Que influência teve sua formação e vivência em Rio Claro no seu desenvolvimento artístico? Há pessoas aqui que você considera fundamentais na sua trajetória?
“Eu sai de Rio Claro muito cedo para jogar basquete, depois fui para fora do Brasil ser modelo. A influência do senso de família, de respeito, pelas pessoas, valores, hierarquia, isso tudo levei para a minha vida e levo até hoje. Não tive influência de ninguém artisticamente, ninguém da família foi para este caminho, ou colega ou alguém da cidade. Era uma vontade minha, um desejo meu, desde criança assistindo novelas juntamente com a família”.

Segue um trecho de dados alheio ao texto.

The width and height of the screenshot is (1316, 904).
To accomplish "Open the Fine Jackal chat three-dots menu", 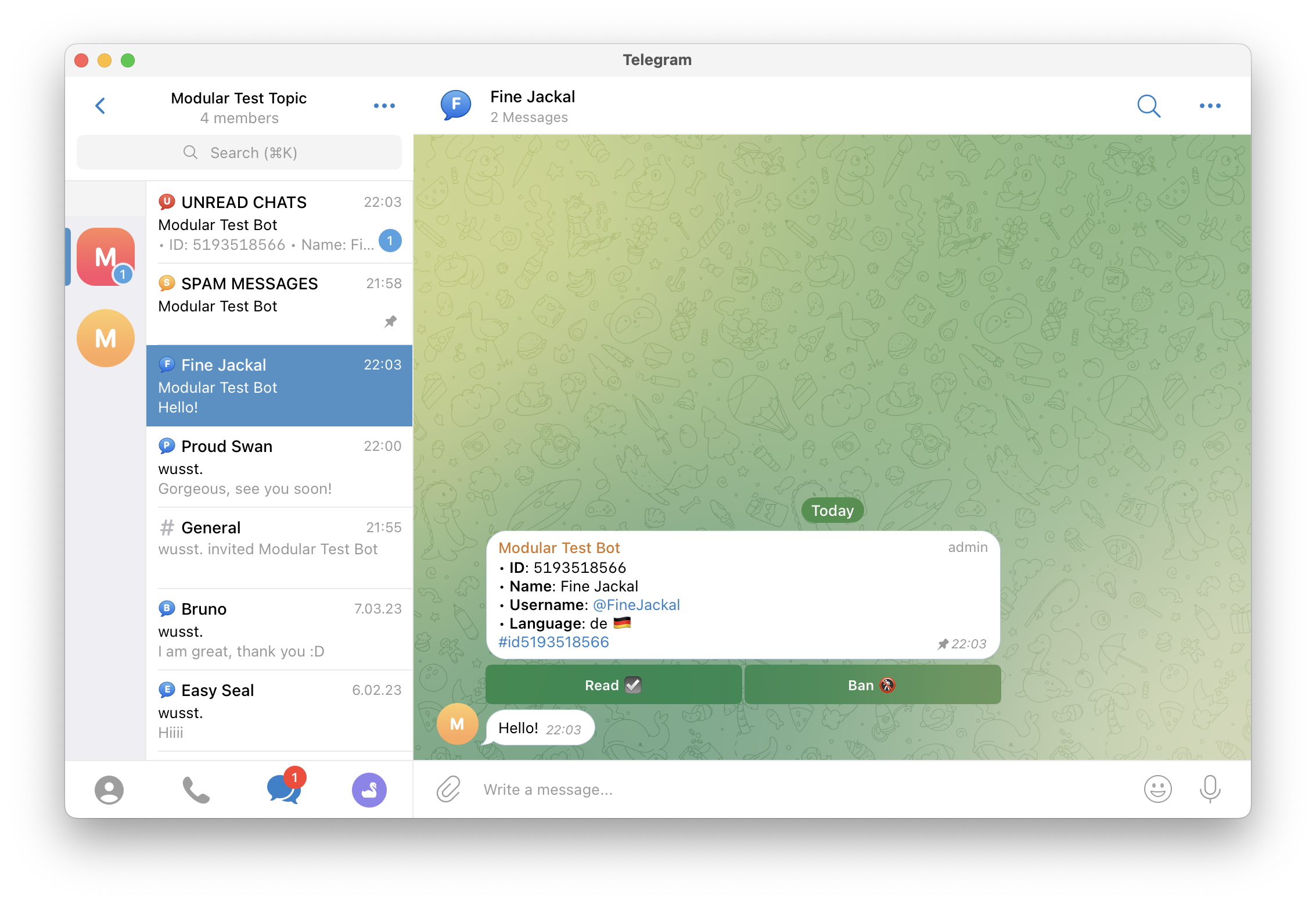I will point(1210,106).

Que projetos futuros você tem em mente, seja na atuação, produção ou em outras áreas, e qual legado você espera deixar para Rio Claro e para o cenário artístico brasileiro?

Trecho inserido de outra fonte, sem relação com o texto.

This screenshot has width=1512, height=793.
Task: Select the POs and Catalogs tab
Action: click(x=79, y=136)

“Meu principal projeto é minha família e vai continuar sendo. Tendo paz e serenidade como tenho hoje, eu com minha esposa Susana e meus filhos, dando suporte a eles, o Nickolas faz jornalismo em São Paulo, a Anitha é uma bailarina que já está rodando o mundo, filhos criamos para o mundo, mas é aquilo que me enriquece todo o dia, com muito orgulho. Meu projeto é a minha família, e sem dúvidas, a fábrica seguindo adiante, crescendo com nossos colaboradores e suas famílias. Isso já é uma grande contribuição social enquanto cidadão, ajudando ao próximo, seja com trabalho, um olhar, uma palavra e dando condições para essas famílias também terem uma vida digna. O principal legado que posso deixar para Rio Claro é o de uma pessoa com resiliência, com muito foco e determinação, que acreditou nos seus sonhos, foi atrás, lutou e venceu, chegando onde chegou”.